**ACTIONS TO TAKE**
a - Answer these questions using the excerpt on EPA lead standards:
(i) Which sources does it list as contributing to a child's total lead exposure?
(ii) What is the chief advantage of setting separate standards for each medium?
(iii) On what does the Agency want specific input?
b - Carry the excerpt on EPA lead standards forward from its final sentence.

**EXCERPT PROVIDED**
++++++++++

Accordingly, the Agency preferred to establish a simple, minimal set of 
standards that could easily be adopted by States and allow them to 
tailor the standards (i.e., by considering more site-specific factors), 
should they so choose. Consequently, States will have greater 
flexibility in establishing and implementing their programs while a 
national, baseline level of protection to children is maintained.
    Because the decision to set uniform national standards has a 
significant impact on the standard-setting process, EPA is interested 
in obtaining comment on this issue. The Agency would like specific 
input on how EPA should set standards that will ensure national 
resources are targeted commensurate with risk.
    2. Joint, media-specific standards vs. joint standards. The second 
issue that shaped EPA's standard-setting approach involves the fact 
that a child's total lead exposure is the sum of contributions from 
numerous sources, including paint, dust, soil, and others. 
Specifically, EPA had to decide whether to set separate, independent 
standards for paint, dust, and soil or to integrate the standards. 
Under the first option, EPA would establish the standard for each 
medium without considering the conditions in the other media. For 
example, the standard for soil would not be affected by the level of 
lead in dust. The soil standard would remain constant, regardless of 
whether dust lead levels were high or low. The chief advantage of this 
option is that the standards are simple to understand and use. The main 
disadvantage is that the standard for each medium may not correspond to 
total exposure and risk.

++++++++++

**Saved entries**
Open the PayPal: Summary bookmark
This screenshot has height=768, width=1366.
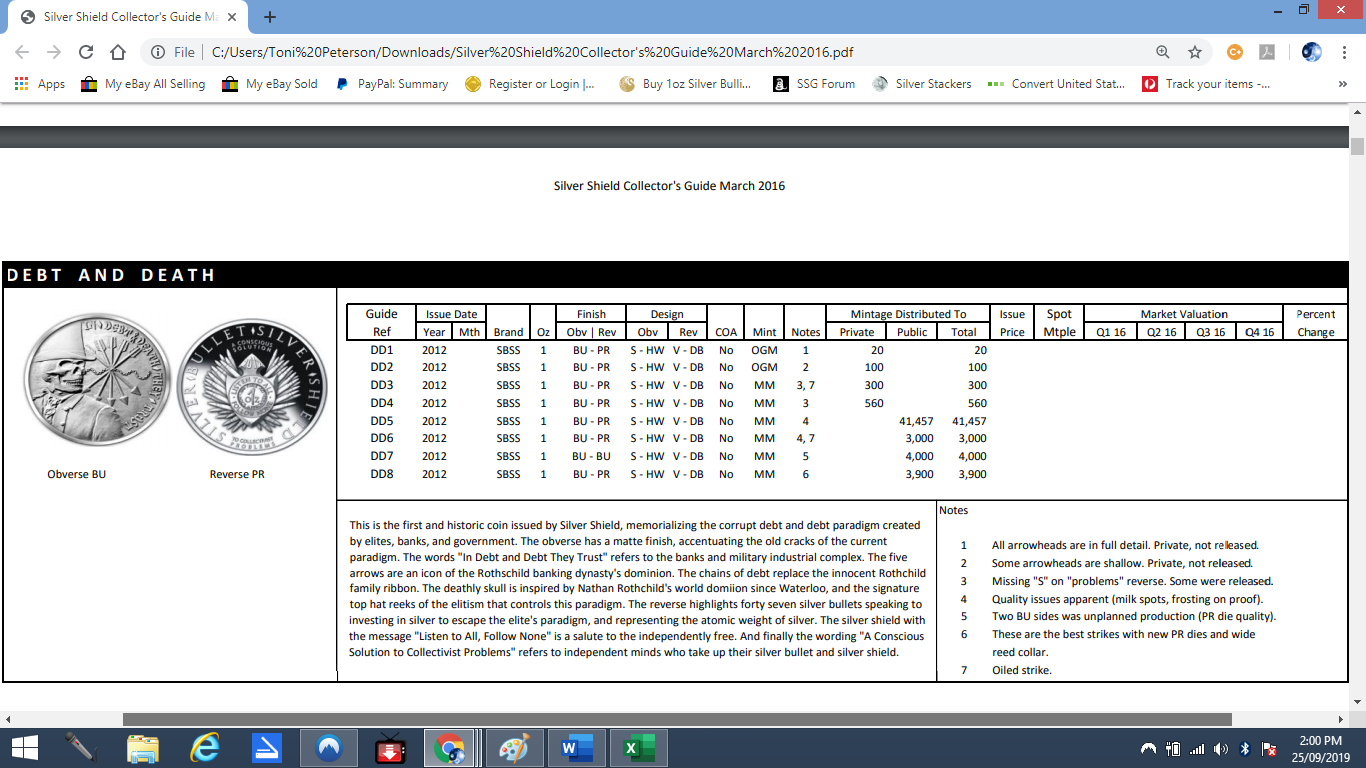coord(392,84)
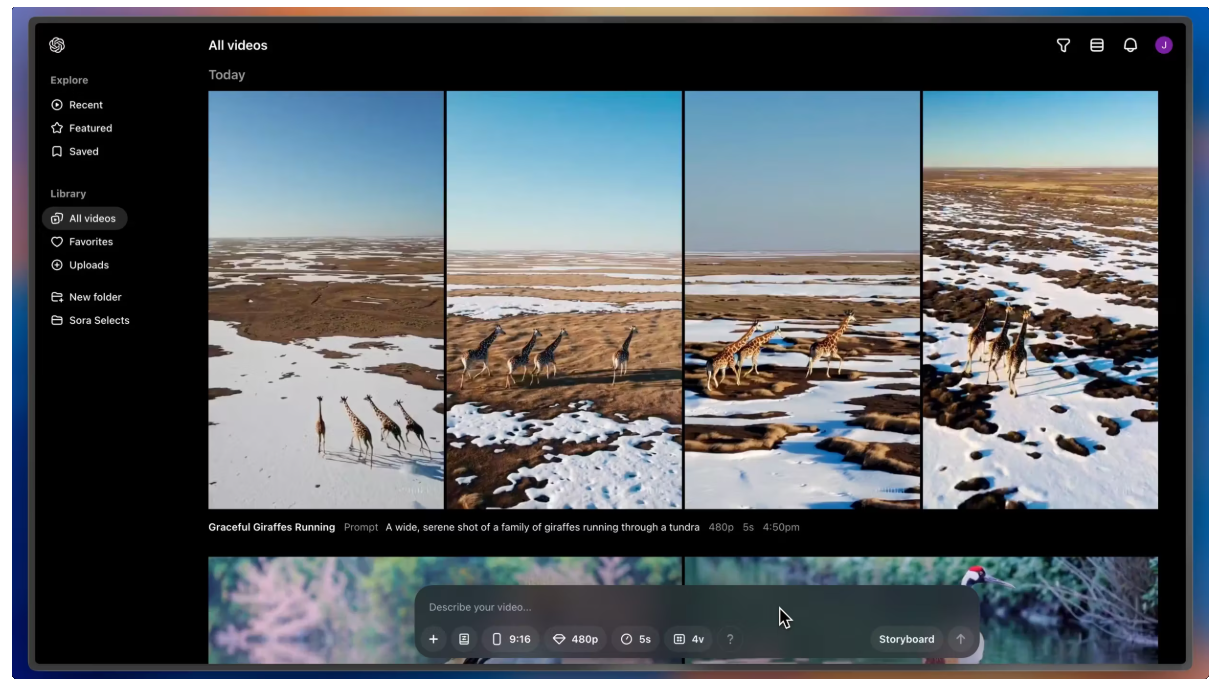
Task: Select the Favorites library section
Action: [90, 241]
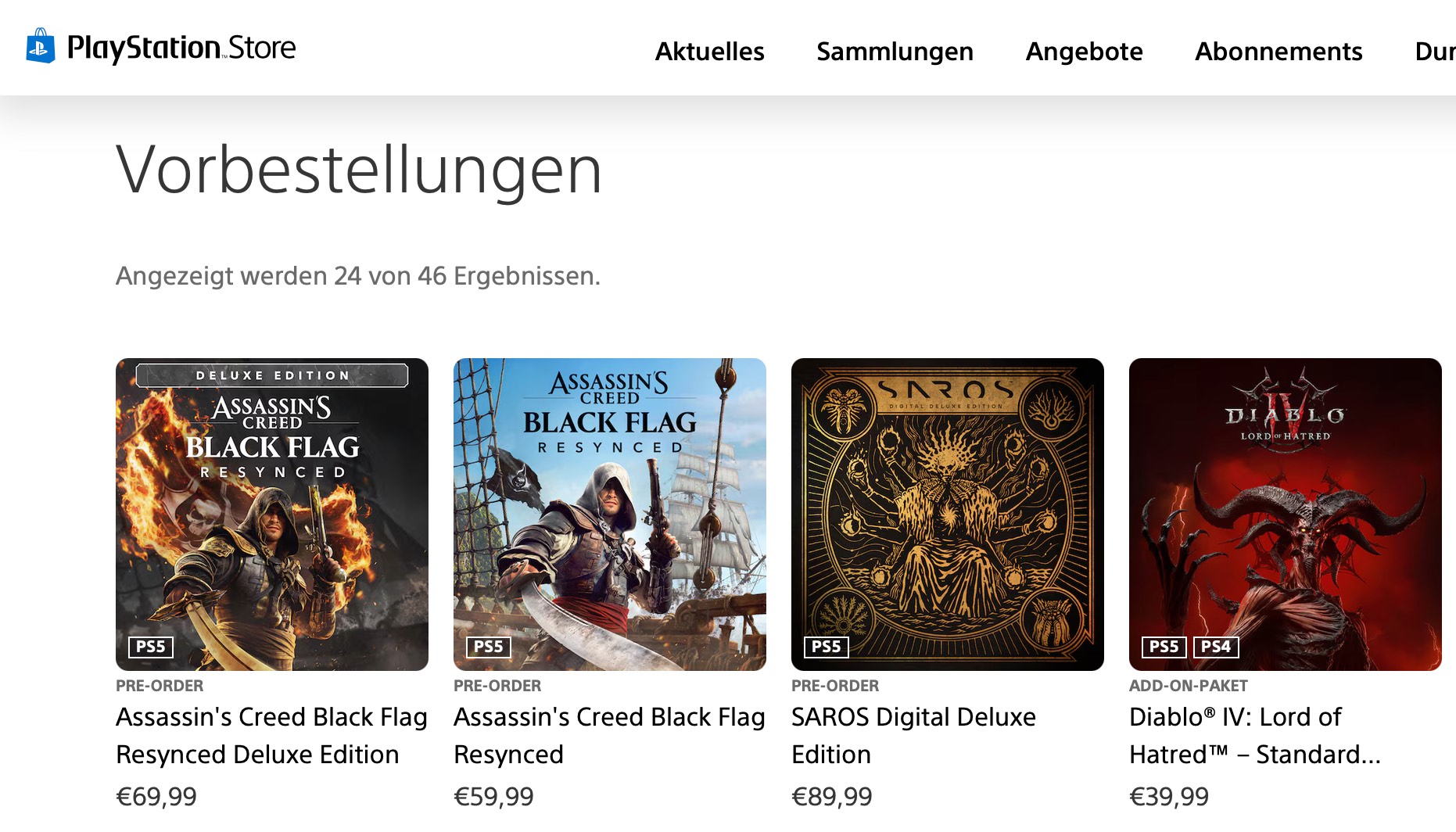Click PS5 badge on SAROS cover
Image resolution: width=1456 pixels, height=832 pixels.
[x=827, y=647]
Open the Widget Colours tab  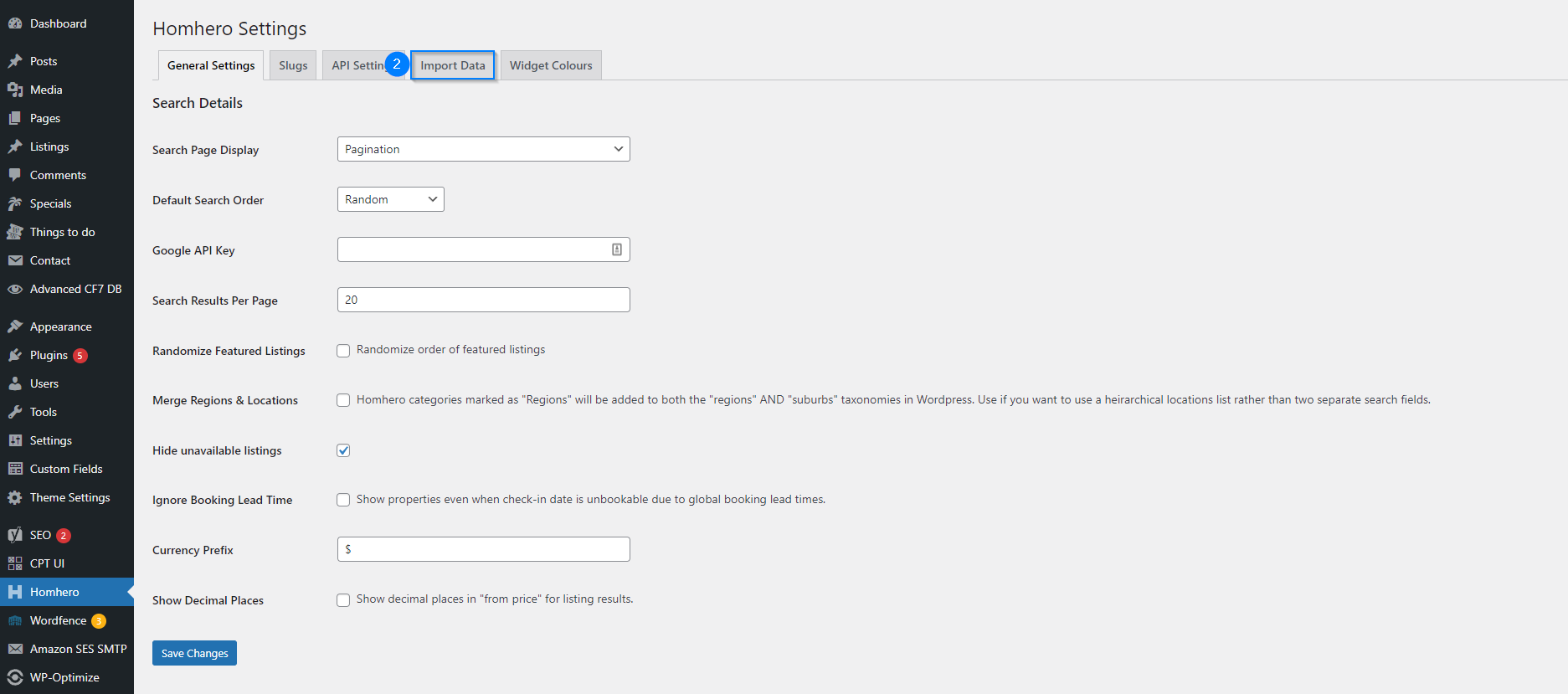550,65
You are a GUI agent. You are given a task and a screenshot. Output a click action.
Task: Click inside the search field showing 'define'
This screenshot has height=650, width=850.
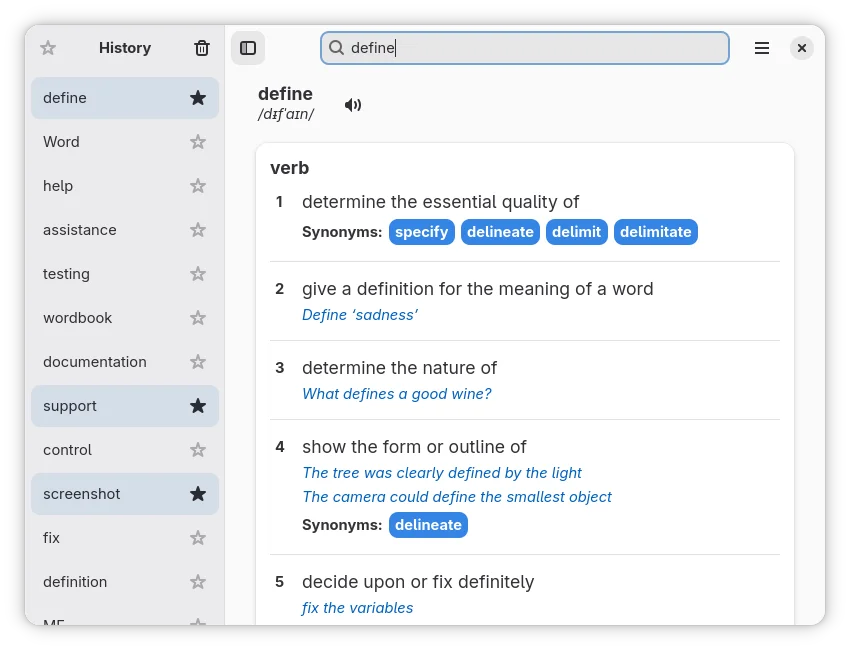coord(525,47)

++++++++++

**WRITTEN RESPONSES**
a -
(i) Paint, dust, soil, and others.
(ii) The standards are simple to understand and use.
(iii) How EPA should set standards that will ensure national resources are targeted commensurate with risk.

b -
[GRAPHIC] [TIFF OMITTED] TP03JN98.000

    Under the second option, EPA would set standards to account for 
total lead exposure from all media. Under a joint standard, the 
standard for each medium would vary, depending on the conditions in the 
other media. For example, the Agency could graphically represent 
combinations of hazardous levels of lead in dust and soil with a 
downward sloping line. In this graph, shown in Figure 1, the horizontal 
axis could depict the level of lead in soil.

[[Page 30309]]

The vertical axis could depict the level of lead in dust. Any point on 
this chart, therefore, would illustrate a combination of lead dust and 
lead soil levels. The downward sloping line would intersect the 
horizontal axis at the point representing the highest acceptable level 
of lead in soil if there is no lead in dust. The line would intersect 
the vertical axis at the point representing the highest acceptable 
level of lead in dust if there were no lead in soil. All points above 
the line would be defined as hazardous. To incorporate the condition of 
paint into the joint dust and soil standards, the Agency, in theory, 
could establish two downward sloping lines: one for homes with no 
deteriorated lead-based paint and another for homes with deteriorated 
lead-based paint. The major advantage of the joint standards is that 
they better reflect the total exposure and risk. On the other hand, 
joint standards are more difficult to explain, understand, and use.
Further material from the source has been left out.